Flavonoids are active plant compounds present in pecans. They are known for their antioxidant and anti-inflammatory activities, among other things. According to studies, flavonoids can not only help prevent diseases like diabetes, they can also protect the brain from cognitive decline. Flavonoids can even help people maintain a healthy weight, so snacking on pecans may be a good idea if you’re aiming to lose weight.
Like other nuts, pecans are rich in fats — the good kind. They have high levels of monounsaturated fats, the same type you’ll find in healthy olive oil, sunflower oil and avocados. Despite being fats, monounsaturated fats don’t elevate your cholesterol levels — in fact, they help regulate the amount of bad cholesterol in your blood. Pecans also contain vitamin E and beta-carotene that mitigate the effects of chronic inflammation, a key factor in the development of heart disease. These make eating pecans good for your heart.

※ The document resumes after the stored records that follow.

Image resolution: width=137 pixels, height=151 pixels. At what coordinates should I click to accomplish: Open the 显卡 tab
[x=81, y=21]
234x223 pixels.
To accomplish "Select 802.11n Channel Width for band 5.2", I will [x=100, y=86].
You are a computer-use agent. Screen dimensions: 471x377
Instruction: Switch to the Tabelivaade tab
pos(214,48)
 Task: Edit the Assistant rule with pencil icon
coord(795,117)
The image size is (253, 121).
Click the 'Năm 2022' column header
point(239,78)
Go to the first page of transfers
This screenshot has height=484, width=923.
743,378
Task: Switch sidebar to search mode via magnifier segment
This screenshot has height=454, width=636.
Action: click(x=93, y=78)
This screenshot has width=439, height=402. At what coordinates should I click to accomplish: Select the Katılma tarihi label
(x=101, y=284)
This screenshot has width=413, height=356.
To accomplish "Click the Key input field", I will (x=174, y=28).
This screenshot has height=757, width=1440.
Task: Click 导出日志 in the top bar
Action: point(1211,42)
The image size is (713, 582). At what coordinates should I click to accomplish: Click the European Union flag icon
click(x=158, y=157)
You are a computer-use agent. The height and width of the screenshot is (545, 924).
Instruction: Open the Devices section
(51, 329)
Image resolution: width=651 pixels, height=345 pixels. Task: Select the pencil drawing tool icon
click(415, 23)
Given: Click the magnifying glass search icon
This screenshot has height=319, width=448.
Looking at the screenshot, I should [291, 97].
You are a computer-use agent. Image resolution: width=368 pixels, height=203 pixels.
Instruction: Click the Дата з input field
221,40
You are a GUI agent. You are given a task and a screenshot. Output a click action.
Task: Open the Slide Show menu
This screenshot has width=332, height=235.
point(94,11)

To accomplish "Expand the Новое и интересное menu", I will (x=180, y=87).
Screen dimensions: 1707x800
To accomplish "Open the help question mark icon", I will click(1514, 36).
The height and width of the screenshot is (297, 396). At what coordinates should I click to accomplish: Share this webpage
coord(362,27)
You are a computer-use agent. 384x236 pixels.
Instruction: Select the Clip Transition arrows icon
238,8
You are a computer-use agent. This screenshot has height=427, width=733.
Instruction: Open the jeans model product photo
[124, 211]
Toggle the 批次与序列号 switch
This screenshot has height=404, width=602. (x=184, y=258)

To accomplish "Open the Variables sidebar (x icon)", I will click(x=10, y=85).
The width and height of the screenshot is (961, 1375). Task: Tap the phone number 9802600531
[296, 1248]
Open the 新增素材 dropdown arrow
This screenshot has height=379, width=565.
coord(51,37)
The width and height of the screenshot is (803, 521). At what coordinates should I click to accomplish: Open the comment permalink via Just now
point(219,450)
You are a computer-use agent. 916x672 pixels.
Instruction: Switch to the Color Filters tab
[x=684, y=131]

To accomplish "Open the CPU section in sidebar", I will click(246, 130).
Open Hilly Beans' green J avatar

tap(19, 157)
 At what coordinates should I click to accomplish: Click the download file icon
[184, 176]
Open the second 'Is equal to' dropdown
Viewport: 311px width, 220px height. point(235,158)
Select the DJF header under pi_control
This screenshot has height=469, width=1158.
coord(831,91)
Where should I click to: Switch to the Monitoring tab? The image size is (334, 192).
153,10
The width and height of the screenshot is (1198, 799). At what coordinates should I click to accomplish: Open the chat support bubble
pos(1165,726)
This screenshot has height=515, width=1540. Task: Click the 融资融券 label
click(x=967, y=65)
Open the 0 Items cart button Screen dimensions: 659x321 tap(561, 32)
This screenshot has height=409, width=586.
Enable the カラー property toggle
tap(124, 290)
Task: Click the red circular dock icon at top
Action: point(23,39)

Too much sugar is bad for you, whether you have diabetes or not. Pecans do not have a high sugar content, which makes them ideal for guilt-free snacking. Eating pecans can even help you control your blood sugar levels and prevent blood sugar spikes.
Your brain can lose its ability to function optimally as you age. The vitamin E in pecans is great not just for your heart, eyes and skin; it can also benefit your brain. Your gray matter is especially vulnerable to the effects of oxidative stress, which is linked to the onset of neurodegenerative disorders like Alzheimer’s disease. But antioxidants like vitamin E can protect your brain from oxidative damage that causes cognitive decline.
You can eat a lot of pecans and not be too bothered by your sodium and sugar intake, provided that they are raw, not roasted. Too much sodium can cause a variety of health problems, including kidney damage and cardiovascular disease.